Thread beginning with comment 272161
To read all comments associated with this story, please click here.
Very interesting...
by JonathanBThompson on Tue 18th Sep 2007 00:35 UTC
JonathanBThompson
Member since:
2006-05-26

It sounds so good, it leaves readers wondering what, besides a clock speed increase (which is likely stuck being tied to the FSB/RAM speeds in practice) and adding more cores (again, may not matter much, if the system is already I/O pegged) they'll be able to do to evolve this puppy.

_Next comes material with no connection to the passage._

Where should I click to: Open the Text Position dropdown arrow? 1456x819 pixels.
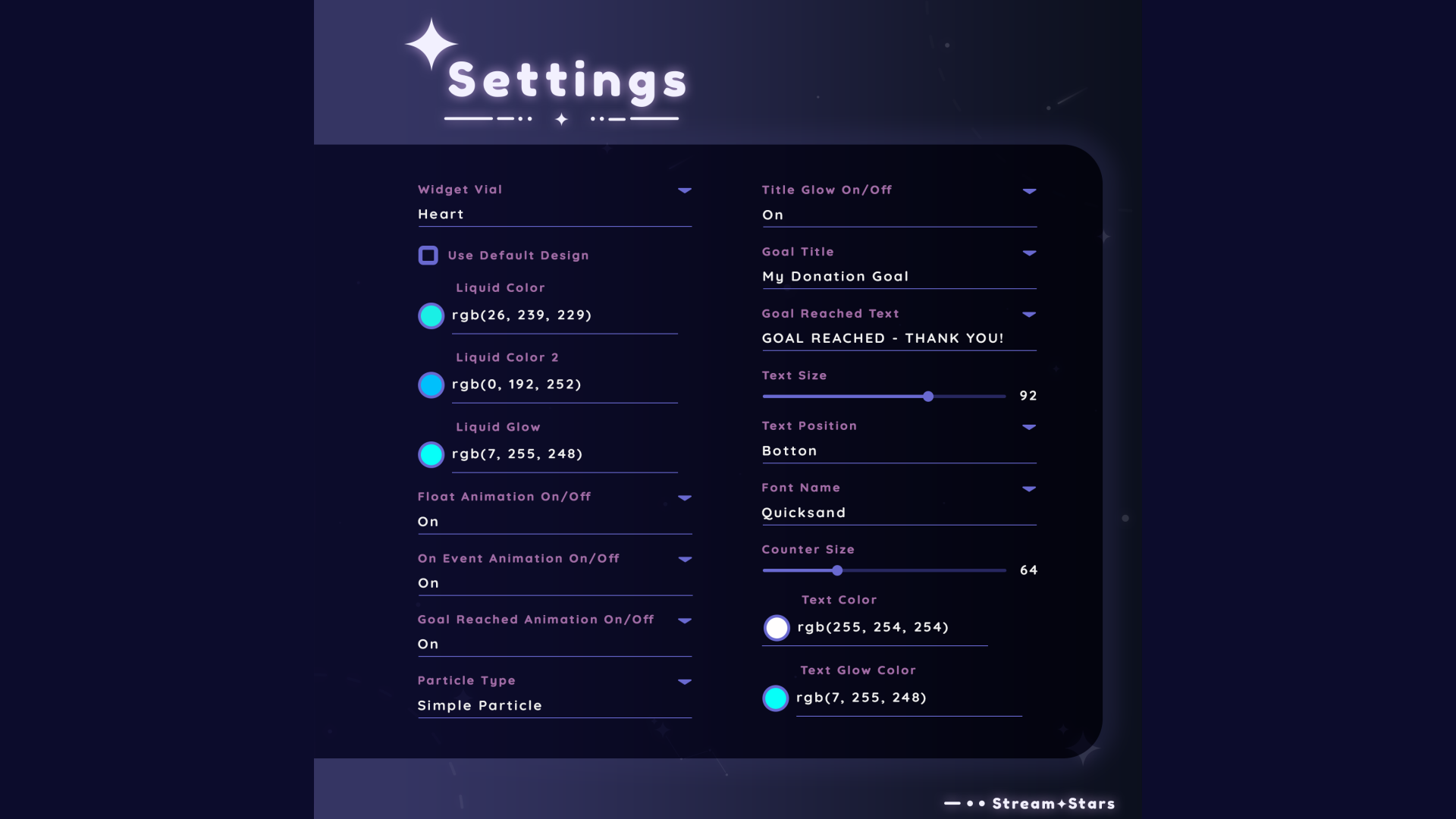click(x=1029, y=427)
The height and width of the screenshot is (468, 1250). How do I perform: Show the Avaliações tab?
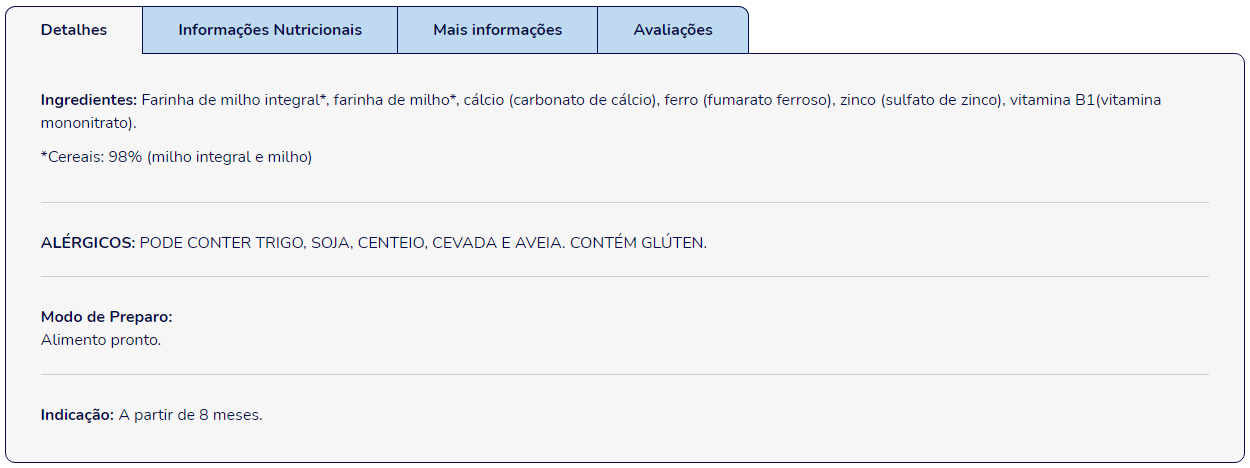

Perhaps in theory, with enough transistor budget, they might be able to add some out of order execution in there, but it appears using in-order with that many cores is far more practical and efficient for server purposes, so I'm wagering they'll not bother, because there would go the power efficiency, among other things.

Reply Score: 3

RE: Very interesting...
by spotter on Tue 18th Sep 2007 01:23 in reply to "Very interesting..."
spotter Member since:
2005-07-06

Well, the main differences between the T1 and T2 are more threads per core (not more cores), an FPU per core, 10G ethernet on die, crypto on die.

Coming up next is multi-socket support (codenamed Victoria Falls), which will end up with 128 or 256 threads/system (2 or 4 sockets, 64 threads/socket).

OOX could potentially be added, as could a deeper pipeline, I suppose. They could bring more on die as well, larger cache.

Reply Parent Score: 2

RE: Very interesting...
by crystall on Tue 18th Sep 2007 08:08 in reply to "Very interesting..."
crystall Member since:
2007-02-06

besides a clock speed increase (which is likely stuck being tied to the FSB/RAM speeds in practice)


Since the UltraSPARC Tx architecture trades latency for bandwidth like GPUs increasing the clock speed doesn't make sense if you are already saturating the memory subsystem. As long as enough bandwidth is available you enjoy almost linear scaling from clock speed but the scaling completely flattens once you reach the saturation point.

Perhaps in theory, with enough transistor budget, they might be able to add some out of order execution in there


It doesn't make sense to add OoO execution to such an architecture simply because it doesn't need it. The UltraSPARC Tx is inherently optimized for throughput, all the latencies (memory stalls, branches, non-single-cycle instructions, etc...) are covered by switching threads. OoO execution would make the core significantly more complex with little or no benefit for such an architecture. Look for example how 2-way dispatch has been implemented in the T2. A core cannot execute two instructions from one thread but two instructions from two threads each one picked from one of the two thread groups. This eliminates any needs for an intra-thread dependency checking in the pick stage and while it doesn't improve single-thread performance it increases throughput significantly.

Reply Parent Score: 2

RE: Very interesting...
by zdzichu on Tue 18th Sep 2007 12:25 in reply to "Very interesting..."
zdzichu Member since:
2006-11-07

As for OOX, Sun is adding so called scout thread. It analyzes program ahead of execution and prefetches data.

Reply Parent Score: 1

RE[2]: Very interesting...
by John Bayko on Tue 18th Sep 2007 16:04 in reply to "RE: Very interesting..."
John Bayko Member since:
2006-10-20

"As for OOX, Sun is adding so called scout thread. It analyzes program ahead of execution and prefetches data."

No, that's for the "Rock" processor, Sun's compute-oriented CPU line (the successor to the SPARC64 CPU being co-developed with Fujitsu), though I'm sure some successful features from the two lines will cross over eventually.

Reply Parent Score: 1